A transição de controles físicos para digitais tem sido uma constante nos últimos anos. Muitos fabricantes têm adotado a abordagem de “menos é mais” no design de interiores, simplificando os painéis e integrando a maioria das funções em uma única central de infotainment. Embora essa abordagem possa criar um cockpit mais limpo e minimalista, ela frequentemente sacrifica a usabilidade em nome da estética e da tecnologia percebida. O Euro NCAP não está banindo as telas ou penalizando todos os carros com interfaces digitais, mas está estabelecendo um limite claro para funções que, por natureza, demandam uma resposta rápida e sem a necessidade de olhar para a interface.

Esta nova regra terá um impacto considerável no design futuro dos veículos. Montadoras que já apostaram pesado na eliminação de botões precisarão reconsiderar seus projetos para atender aos novos requisitos de segurança e evitar uma pontuação inferior nos testes do Euro NCAP. Uma avaliação de segurança mais baixa pode ter consequências negativas para as vendas e a percepção da marca no mercado europeu, onde os consumidores e a legislação dão grande importância à segurança veicular. Portanto, espera-se que os fabricantes comecem a reintroduzir alguns controles físicos ou, no mínimo, a repensar a ergonomia de seus designs digitais para garantir que as funções essenciais possam ser operadas de forma segura e eficiente.

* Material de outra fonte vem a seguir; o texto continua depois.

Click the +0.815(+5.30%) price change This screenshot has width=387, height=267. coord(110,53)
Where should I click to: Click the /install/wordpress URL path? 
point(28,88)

O Euro NCAP reitera seu papel como um catalisador para melhorias de segurança automotiva. Ao antecipar e responder às tendências do mercado, a organização busca guiar a indústria na direção certa, garantindo que a inovação não comprometa a segurança dos ocupantes e de outros usuários da estrada. A medida de 2026 é um lembrete de que, por mais avançada que a tecnologia se torne, a interação humana com o veículo deve ser projetada com a segurança em primeiro lugar, priorizando a atenção do motorista e a facilidade de acesso a controles vitais. Esta é uma vitória para a usabilidade e, mais importante, para a segurança rodoviária.